Transpl Infect Dis 2011: 13: 168–173. All rights reserved

Abstract: Adenovirus (AdV) infection can occur early after transplantation, especially with potent immunosuppression for induction or acute rejection treatment. We present the largest case series of adult renal recipients from a single institution with AdV infection, and the first apparent case of transferred AdV infection from 1 deceased donor to 2 kidney recipients. Three patients received kidneys from 2 deceased donors: 2 from a 23-year-old donor, and the third from a 4-year-old donor. The recipients with the same donor both displayed early rejection. One who eventually lost his graft to AdV nephritis required treatment with plasmapheresis, intravenous immunoglobulin, rituximab, and anti-thymocyte globulin for severe antibody-mediated rejection. The second required only steroids for acute cellular rejection and has good renal function at 7 years. The third recipient was discovered to have AdV and microabscesess on renal biopsy and required nephrectomy.
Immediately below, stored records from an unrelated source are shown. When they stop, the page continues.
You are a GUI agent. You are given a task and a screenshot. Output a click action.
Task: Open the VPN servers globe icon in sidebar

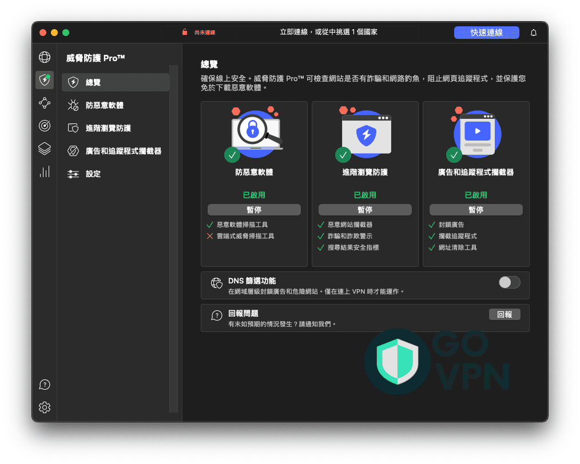45,57
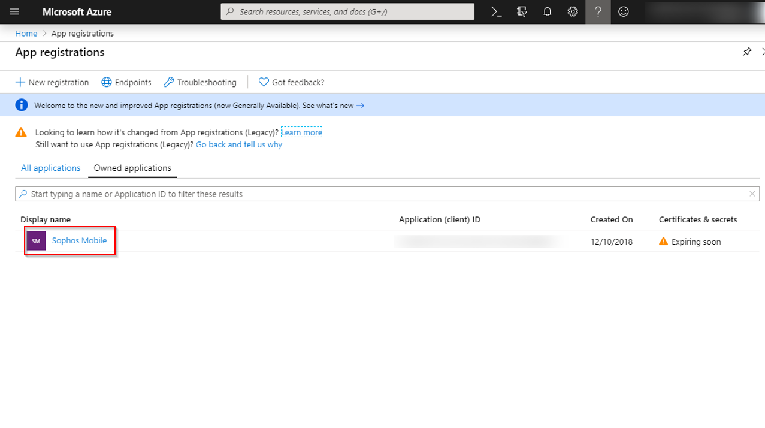Click Go back and tell us why
The image size is (765, 428).
tap(238, 145)
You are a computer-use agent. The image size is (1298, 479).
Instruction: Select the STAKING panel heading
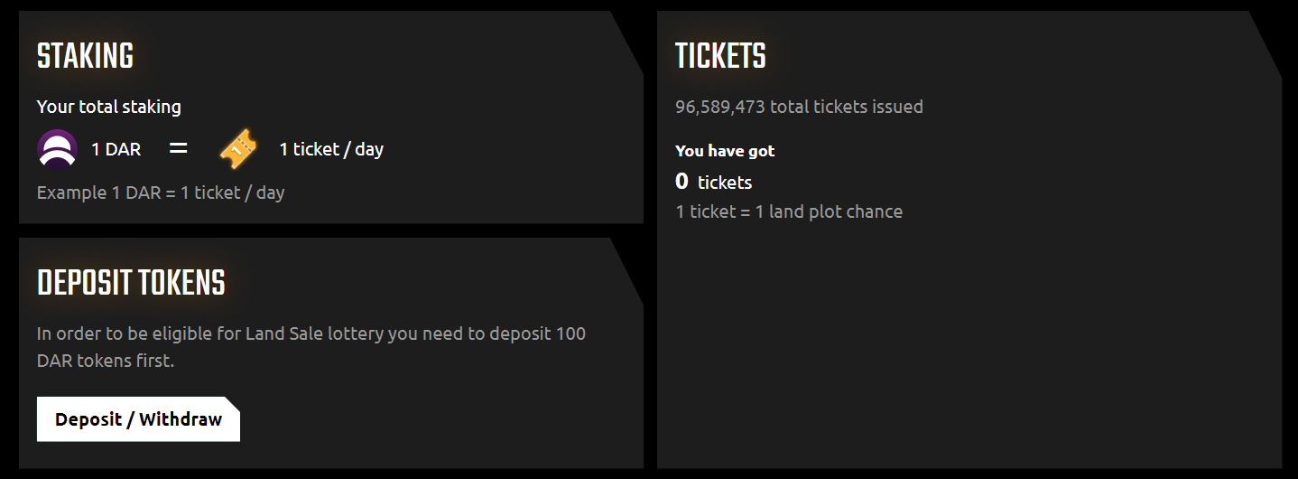coord(85,56)
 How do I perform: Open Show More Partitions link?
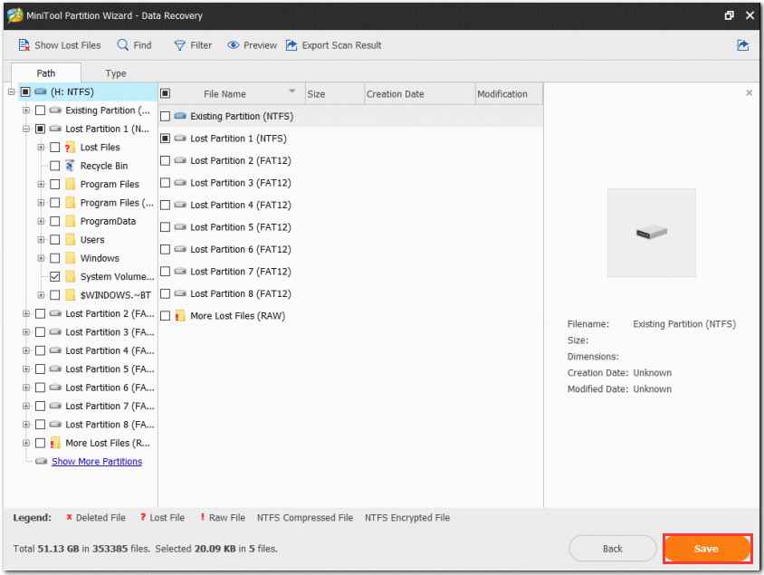96,461
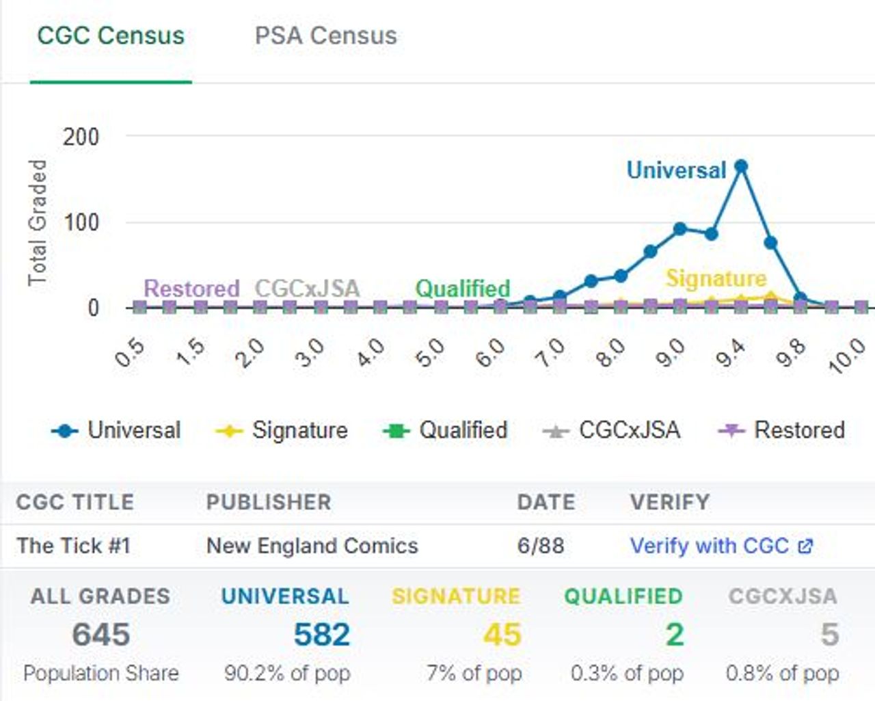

In the 2 cases of graft loss, we observed sudden deterioration of graft function with rising creatinine and subsequent necrosis resulting in nephrectomy within 40 days after transplantation. AdV was detected by polymerase chain reaction in urine or serum and/or renal tissue. AdV activation after potent immunosuppression can lead to systemic infection and may trigger rejection and/or early graft loss.